— BEGIN Excerpted data —

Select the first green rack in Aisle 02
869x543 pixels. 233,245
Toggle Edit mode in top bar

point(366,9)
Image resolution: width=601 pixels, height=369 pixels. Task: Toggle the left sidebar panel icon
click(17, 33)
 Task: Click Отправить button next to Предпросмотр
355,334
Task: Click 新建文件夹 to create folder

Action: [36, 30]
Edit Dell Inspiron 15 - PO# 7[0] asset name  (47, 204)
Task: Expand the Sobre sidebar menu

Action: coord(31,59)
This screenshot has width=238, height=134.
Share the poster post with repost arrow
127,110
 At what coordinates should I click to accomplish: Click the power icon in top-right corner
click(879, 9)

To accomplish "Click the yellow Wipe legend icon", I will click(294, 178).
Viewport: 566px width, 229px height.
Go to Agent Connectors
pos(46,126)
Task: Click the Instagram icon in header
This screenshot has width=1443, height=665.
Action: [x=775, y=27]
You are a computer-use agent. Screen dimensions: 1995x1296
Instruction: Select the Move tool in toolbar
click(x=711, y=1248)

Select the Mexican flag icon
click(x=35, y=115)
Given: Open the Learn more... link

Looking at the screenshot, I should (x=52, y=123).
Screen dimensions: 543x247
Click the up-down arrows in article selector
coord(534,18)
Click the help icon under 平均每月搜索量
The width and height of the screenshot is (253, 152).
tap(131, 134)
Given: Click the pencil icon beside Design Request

— END Excerpted data —

Stated goal
Give the material above as a JSON list of strings, one string per line, with blank lines left out.

Full answer
[
  "Select the first green rack in Aisle 02",
  "869x543 pixels. 233,245",
  "Toggle Edit mode in top bar",
  "point(366,9)",
  "Image resolution: width=601 pixels, height=369 pixels. Task: Toggle the left sidebar panel icon",
  "click(17, 33)",
  " Task: Click Отправить button next to Предпросмотр",
  "355,334",
  "Task: Click 新建文件夹 to create folder",
  "Action: [36, 30]",
  "Edit Dell Inspiron 15 - PO# 7[0] asset name  (47, 204)",
  "Task: Expand the Sobre sidebar menu",
  "Action: coord(31,59)",
  "This screenshot has width=238, height=134.",
  "Share the poster post with repost arrow",
  "127,110",
  " At what coordinates should I click to accomplish: Click the power icon in top-right corner",
  "click(879, 9)",
  "To accomplish \"Click the yellow Wipe legend icon\", I will click(294, 178).",
  "Viewport: 566px width, 229px height.",
  "Go to Agent Connectors",
  "pos(46,126)",
  "Task: Click the Instagram icon in header",
  "This screenshot has width=1443, height=665.",
  "Action: [x=775, y=27]",
  "You are a computer-use agent. Screen dimensions: 1995x1296",
  "Instruction: Select the Move tool in toolbar",
  "click(x=711, y=1248)",
  "Select the Mexican flag icon",
  "click(x=35, y=115)",
  "Given: Open the Learn more... link",
  "Looking at the screenshot, I should (x=52, y=123).",
  "Screen dimensions: 543x247",
  "Click the up-down arrows in article selector",
  "coord(534,18)",
  "Click the help icon under 平均每月搜索量",
  "The width and height of the screenshot is (253, 152).",
  "tap(131, 134)",
  "Given: Click the pencil icon beside Design Request"
]